Les violences conjugales ne sont pas toujours physiques, témoigne une policière de Montpellier ; “Même si on les croit, on ne sait pas comment les aider, ces femmes” Photo D.-R.

Comportements à caractère sexiste ou sexuel au travail. Les comportements sexistes ou sexuels au travail concernent trois fois plus de femmes que d’hommes au cours de leur vie professionnelle”, conclut l’étude. En 2021, 26,7 % des personnes âgées de 18 à 74 ans et 28,4 % des personnes de 18 à 74 ans ayant déjà exercé un emploi disent avoir été confrontées au cours de leur vie professionnelle à “au moins l’une des dix situations ou comportements indésirables à connotation sexiste ou sexuelle mesurés dans l’enquête. Parmi les personnes de 18 à 74 ans en emploi, 9,4 % déclarent en avoir été victimes dans le cadre de leur travail actuel”. Ces situations concernent trois fois plus de femmes que d’hommes.
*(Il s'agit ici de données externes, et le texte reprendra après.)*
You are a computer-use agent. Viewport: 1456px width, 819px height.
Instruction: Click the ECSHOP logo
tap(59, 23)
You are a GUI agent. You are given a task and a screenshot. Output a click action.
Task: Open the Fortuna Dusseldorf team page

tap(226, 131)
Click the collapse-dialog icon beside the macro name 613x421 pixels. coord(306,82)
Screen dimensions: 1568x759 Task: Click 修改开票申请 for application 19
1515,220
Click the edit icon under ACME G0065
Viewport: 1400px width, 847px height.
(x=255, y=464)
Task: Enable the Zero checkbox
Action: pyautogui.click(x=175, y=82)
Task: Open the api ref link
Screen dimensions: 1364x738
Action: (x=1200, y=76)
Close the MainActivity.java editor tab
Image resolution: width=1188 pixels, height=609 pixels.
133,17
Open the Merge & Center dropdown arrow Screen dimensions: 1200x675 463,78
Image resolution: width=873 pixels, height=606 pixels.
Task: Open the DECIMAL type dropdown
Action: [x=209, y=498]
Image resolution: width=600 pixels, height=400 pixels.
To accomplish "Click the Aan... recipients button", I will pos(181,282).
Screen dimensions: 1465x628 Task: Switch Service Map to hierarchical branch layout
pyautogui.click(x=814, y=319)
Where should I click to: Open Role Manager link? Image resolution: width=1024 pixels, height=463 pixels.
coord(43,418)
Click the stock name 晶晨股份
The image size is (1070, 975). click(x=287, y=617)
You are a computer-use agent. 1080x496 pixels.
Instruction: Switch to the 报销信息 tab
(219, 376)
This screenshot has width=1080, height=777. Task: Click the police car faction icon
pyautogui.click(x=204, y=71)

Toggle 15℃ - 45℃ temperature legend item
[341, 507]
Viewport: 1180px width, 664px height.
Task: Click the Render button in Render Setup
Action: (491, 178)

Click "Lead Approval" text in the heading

En 2021, plus de deux femmes sur cinq (41,1 % des 18-74 ans ayant exercé un emploi) déclarent avoir vécu l’une de ces situations ou comportements au cours de sa vie professionnelle contre un homme sur 7 (14,9 %).

L’étude affirme encore que “les salariés du privé, les femmes cadres, les hommes employés et les jeunes sont surreprésentés parmi les victimes de comportements sexistes ou sexuels au travail : 75 % des hommes victimes et 68 % des femmes victimes se déclarent salariés du privé contre 70 % des hommes et 62 % des femmes âgé(e)s de 18 à 74 ans actuellement en emploi”.

Les personnes en CDD, intérim, en contrat d’alternance, stage ou dans un autre type de contrat représentent une part plus élevée

Parmi les femmes victimes de comportements sexistes ou sexuels subis au travail, les femmes cadres ou exerçant une profession intellectuelle supérieure représentent une proportion un peu plus importante que parmi l’ensemble des femmes de 18 à 74 ans en emploi (17 % contre 14 % des femmes en emploi). Chez les hommes victimes, ce sont ceux employés qui sont surreprésentés (23 % contre 15 % des hommes en emploi).

Enfin, les personnes en CDD, intérim, en contrat d’alternance, stage ou dans un autre type de contrat représentent une part plus élevée parmi les victimes, hommes et femmes, relativement à l’ensemble des personnes de 18 à 74 ans en emploi (respectivement 30 % des hommes victimes et 31 % des femmes victimes contre 13 % des 18-74 ans en emploi). “Ce résultat masque cependant un fort effet d’âge : toutes choses égales par ailleurs en contrôlant des caractéristiques présentées sur l’emploi, du sexe, de l’âge en classes, du lien à la migration et du plus haut niveau d’études, les plus jeunes, âgés de 18 à 29 ans, ont une probabilité plus élevée d’être victime de comportements sexistes ou sexuels au travail. Ainsi, près de la moitié des hommes victimes (46 %) et plus de deux femmes victimes sur cinq (42 %) ont entre 18 et 29 ans. Ce constat pourrait alors s’interpréter par une attitude moins respectueuse des collègues ou supérieurs envers des salariés en début de carrière professionnelle.”